Zancarini-Fournel also specialized in the topic May 68, whose archives she first helped to save, before writing the history of the event. She also focused on the event in her habilitation dissertation, which was partially published in the book she co-edited 68 : une histoire collective (68: une histoire collective).9.
 In 2016, she published a popular history of France, entitled Les luttes et les rêves (Struggles and Dreams).

== Selected works ==
- Parcours de femmes: réalités et représentations, Saint-Étienne (1880-1950), with Mathilde Dubesset, Lyon, Presses universitaires de Lyon, 1993.
- Différence des sexes et protection sociale, XIXe – XXe siècles, with Leora Auslander, Paris, Presses universitaires de Vincennes, 1995.
- Les Années 68 : le temps de la contestation, with Geneviève Dreyfus-Armand, Robert Frank (historian) and Marie-Françoise Lévy, Complexe/IHTP, 2000.
- Le groupe d'information sur les prisons : archives d'une lutte, 1970-1972, with Philippe Artières, Paris, IMEC, 2001.
- Collectif, Le siècle des féminismes, Paris, l'Atelier, 2004.
- Histoire des femmes en France : XIXe – XXe siècles, Rennes, Presses universitaires de Rennes, 2005.
- Le genre du sport, Toulouse, Presses universitaires du Mirail, 2006 ISBN 9782858168422, 379 pages.
- 68, une histoire collective, 1962-1981, with Philippe Artières, Paris, La Découverte, 2008 ISBN 9782707149961, 847 pages.
- Le moment 68 : une histoire contestée, Paris, Le Seuil, 2008 ISBN 9782020898911, 313 pages.
- Luttes de femmes : 100 ans d'affiches féministes, with Bibia Pavard, Les Echappés, 2013, 136 pages.

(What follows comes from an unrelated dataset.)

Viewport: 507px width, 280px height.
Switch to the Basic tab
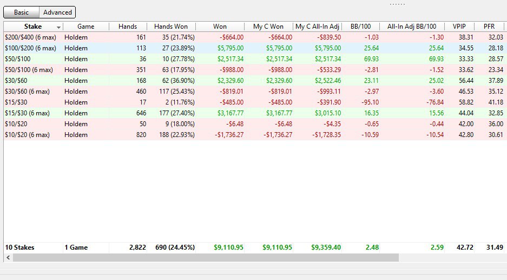click(x=22, y=12)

- Les luttes et les rêves. Une histoire populaire de la France de 1685 à nos jours, Paris, La Découverte, 2016 ISBN 978-2-35522-088-3, 990 pages.

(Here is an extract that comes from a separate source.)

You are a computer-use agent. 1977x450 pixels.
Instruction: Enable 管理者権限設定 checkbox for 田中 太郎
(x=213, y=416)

- Une histoire nationale est-elle encore possible ?, Pessac, Presses universitaires de Bordeaux, 2018 ISBN 979-10-300-0301-7, 80 pages.
- Ne nous libérez pas, on s'en charge. Une histoire des féminismes de 1789 à nos jours, with Bibia Pavard and Florence Rochefort, Paris, La Découverte, 2020 ISBN 978-2-348-05561-4, 510 pages.
- De la défense des savoirs critiques: Quand le pouvoir s'en prend à l'autonomie de la recherche, with Claude Gautier, Paris, La Découverte, 2022 ISBN 9782348073069, 272 pages.